For frustrated internet users, the new competition can’t come quickly enough. One of the major limitations for the current ISPs is a lack of both existing infrastructure and the funds needed to roll out new fibre lines. The state monopoly means the cost to consumers is also prohibitively high, while service quality is low. This has prevented wide-scale uptake: as of late last year, Myanmar had one broadband connection for every 1,000 people.
Enter an old technology that may have found its time and place: the very small aperture terminal, or VSAT.
The VSAT premise is relatively simple. At the user end, there’s a dish that can send and receive data. From the dish, the data goes up to a satellite, and is bounced back down to a larger dish at a ground station, which is then connected to the internet.
The advantage in a country such as Myanmar, with limited fixed-line and mobile infrastructure, is that it can be set up essentially anywhere. Electricity can even be provided through solar panels in areas off the national grid.
VSAT has a long history in Myanmar. In 2002, Bagan Cybertech launched VSAT services through the IPSTAR satellite. Bagan Cybertech was nationalised after the purge of Military Intelligence in 2004 and renamed Myanmar Teleport, before being rebranded again as Yatanarpon Teleport in 2007.
Last month, KBZ Gateway announced plans to begin offering VSAT in partnership with US firm Hughes Network Systems LLC and Hong Kong-based Asia Satellite Telecommunications Co Ltd.
“We are pleased to be ushering in a new era of telecommunications for Myanmar, made possible by next generation VSAT-powered technology,” Stephane Lamoureux, chief executive officer of KBZ Gateway, said at the launch.
“It will help drive the growth of various industries and communities nationwide through high-speed connectivity and advance telecommunications infrastructure unlike what was previously available here.”
A second operator, SEANET Myanmar, plans to launch services in early July. Like KBZ Gateway, it has partnered with Hughes and AsiaSat. It will offer services nationally and has already identified 60 to 70 local resellers and installers, with a presence in every state and region, SEANET chairman U Pyone Maung Maung told Frontier.
While satellite has a clear market in infrastructure-starved rural and regional areas, he anticipates that businesses in urban areas relying on mobile-based internet or slower fixed-line services like ADSL will also consider migrating.
“If you can get a fibre optic landline, then that’s always going to be the best option,” he said. “Our target is rural areas and places that are not covered fully by the fibre optic network.
“Offices sometimes still have to rely on mobile internet but cost-wise in the long run it’s not justifiable.”
SEANET is offering packages costing US$99 to $1,199 a month, with download speeds ranging from 512Kbps to 10Mbps.
The company has also applied to establish an international gateway, that would allow it to source its own internet bandwidth rather than buy from existing ISPs. For now, it’s wholesaling from “two or three suppliers” to ensure a steady connection.
The urban consumer market is not likely to last long.
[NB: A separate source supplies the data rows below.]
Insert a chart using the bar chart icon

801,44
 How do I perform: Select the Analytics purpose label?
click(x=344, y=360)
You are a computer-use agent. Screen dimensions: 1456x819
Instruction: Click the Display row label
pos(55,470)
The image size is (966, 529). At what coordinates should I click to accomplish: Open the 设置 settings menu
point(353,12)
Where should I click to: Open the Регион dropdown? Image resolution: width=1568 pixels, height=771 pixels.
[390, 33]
Myanmar’s total bandwidth grew from just 15Gbps in 2012 to about 70Gbps last year, according to research firm Nielsen MMRD. The scheduled connection to the SEA-ME-WE 5 cable in December should bring an additional 100Gbps. With further liberalisation, in the space of just a few years it’s not hard to envisage mobile data speeds comparable to neighbouring countries.
But VSAT has a range of potential applications. SEANET will offer packages targeted for use in ATMs and point of sale (POS), which require a reliable connection but low bandwidth. This will make it attractive to retailers and banks – presumably a key market for KBZ Gateway.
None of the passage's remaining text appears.